Giuliani also wanted Zelensky to investigate a widely discredited conspiracy theory that Ukraine planted evidence on a server of Biden's Democratic Party to show that Russia interfered in the 2016 election.
“Mr Giuliani's requests were a quid pro quo for arranging a White House visit for President Zelensky,” Sondland said.
Sondland said he “never received a clear answer” on why the White House suspended $391 million in security aid to Ukraine, which is battling Russian-backed separatists, but that he “came to believe” it was also tied to the investigations sought by Trump.
“I was adamantly opposed to any suspension of aid, as the Ukrainians needed those funds to fight against Russian aggression,” he said.
“In the absence of any credible explanation for the suspension of aid, I later came to believe that the resumption of security aid would not occur until there was a public statement from Ukraine committing to the investigations of the 2016 election and Burisma, as Mr Giuliani had demanded,” he said.
Top officials knew of policy
Sondland was appearing in the second week of televised hearings in which Democrats are seeking to establish whether Trump abused the power of his office by leveraging military aid and a White House meeting to extract a commitment from Zelensky to probe the Bidens.
The House investigation could conceivably wrap up this week, with evidence then sent to the House Judiciary Committee to draw up articles of impeachment.
Trump's impeachment by the Democratic-controlled House would place Trump on trial in the Senate, where a Republican majority could protect him from removal.
Sondland said that he and two fellow US officials, Energy Secretary Rick Perry and Ukraine Special Envoy Kurt Volker had “worked with Mr Rudy Giuliani on Ukraine matters at the express direction of the President of the United States”.
“We did not want to work with Mr Giuliani. Simply put, we were playing the hand we were dealt,” he said.
His testimony was likely to pile fresh pressure on Giuliani, the former mayor of New York who had other business interests in Ukraine and who has refused to testify or hand over documents to the impeachment probe despite a subpoena.
It could also undermine Republican efforts to shield Trump by suggesting Sondland and Giuliani had pursued their own efforts in Ukraine outside formal diplomatic channels.
Sondland denied that the trio, dubbed the “three amigos”, were involved in “some irregular or rogue diplomacy” that departed from White House policy.

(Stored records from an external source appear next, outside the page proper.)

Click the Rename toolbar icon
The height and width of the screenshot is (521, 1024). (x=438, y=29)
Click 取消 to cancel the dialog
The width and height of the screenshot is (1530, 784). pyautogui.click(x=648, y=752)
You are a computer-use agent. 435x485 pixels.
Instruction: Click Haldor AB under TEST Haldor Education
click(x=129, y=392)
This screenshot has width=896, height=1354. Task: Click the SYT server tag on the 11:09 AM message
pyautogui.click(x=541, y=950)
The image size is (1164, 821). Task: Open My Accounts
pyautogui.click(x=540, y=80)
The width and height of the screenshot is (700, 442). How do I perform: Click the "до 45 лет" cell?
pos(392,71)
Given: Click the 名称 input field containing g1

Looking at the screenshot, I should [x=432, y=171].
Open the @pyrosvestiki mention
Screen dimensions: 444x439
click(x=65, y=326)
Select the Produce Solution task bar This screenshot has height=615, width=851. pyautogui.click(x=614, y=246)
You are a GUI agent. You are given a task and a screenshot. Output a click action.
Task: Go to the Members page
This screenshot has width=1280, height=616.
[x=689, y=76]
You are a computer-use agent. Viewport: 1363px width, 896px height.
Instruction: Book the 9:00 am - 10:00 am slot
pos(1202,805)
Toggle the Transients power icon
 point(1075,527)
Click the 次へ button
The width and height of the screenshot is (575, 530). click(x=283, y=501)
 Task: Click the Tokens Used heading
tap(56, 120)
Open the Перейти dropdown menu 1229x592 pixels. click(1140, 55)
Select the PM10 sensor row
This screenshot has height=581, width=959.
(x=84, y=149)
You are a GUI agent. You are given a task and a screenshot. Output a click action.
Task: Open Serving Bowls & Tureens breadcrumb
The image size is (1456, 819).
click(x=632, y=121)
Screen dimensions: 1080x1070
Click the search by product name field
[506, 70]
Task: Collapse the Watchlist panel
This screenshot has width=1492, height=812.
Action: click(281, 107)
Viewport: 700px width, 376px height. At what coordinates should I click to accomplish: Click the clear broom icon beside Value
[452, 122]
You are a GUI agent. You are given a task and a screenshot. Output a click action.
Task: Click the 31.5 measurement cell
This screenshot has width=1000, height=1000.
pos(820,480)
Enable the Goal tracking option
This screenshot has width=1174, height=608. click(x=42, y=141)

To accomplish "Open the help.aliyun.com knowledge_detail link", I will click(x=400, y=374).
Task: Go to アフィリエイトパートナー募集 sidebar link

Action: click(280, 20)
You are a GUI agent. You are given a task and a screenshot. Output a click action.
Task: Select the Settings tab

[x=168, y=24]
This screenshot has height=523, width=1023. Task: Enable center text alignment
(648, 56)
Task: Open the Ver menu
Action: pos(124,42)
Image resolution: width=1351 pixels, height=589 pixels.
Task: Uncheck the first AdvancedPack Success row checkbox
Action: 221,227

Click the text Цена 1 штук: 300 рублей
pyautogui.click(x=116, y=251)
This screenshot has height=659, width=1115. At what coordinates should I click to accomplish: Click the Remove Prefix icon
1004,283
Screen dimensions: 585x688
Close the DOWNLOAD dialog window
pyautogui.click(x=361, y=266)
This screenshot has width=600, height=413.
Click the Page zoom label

He said top officials in the White House and State Department, including Secretary of State Mike Pompeo and then-national security adviser John Bolton, were all informed about the Ukraine efforts.
Sondland added that from the outset when Zelensky took office in April, Trump was “sceptical” of building a relationship with Kiev.
“He expressed concerns that the Ukrainian government was not serious about reform and he even mentioned that Ukraine tried to take him down in the last election.”
“In response to our persistent efforts to change his views, President Trump directed us to 'talk with Rudy'.”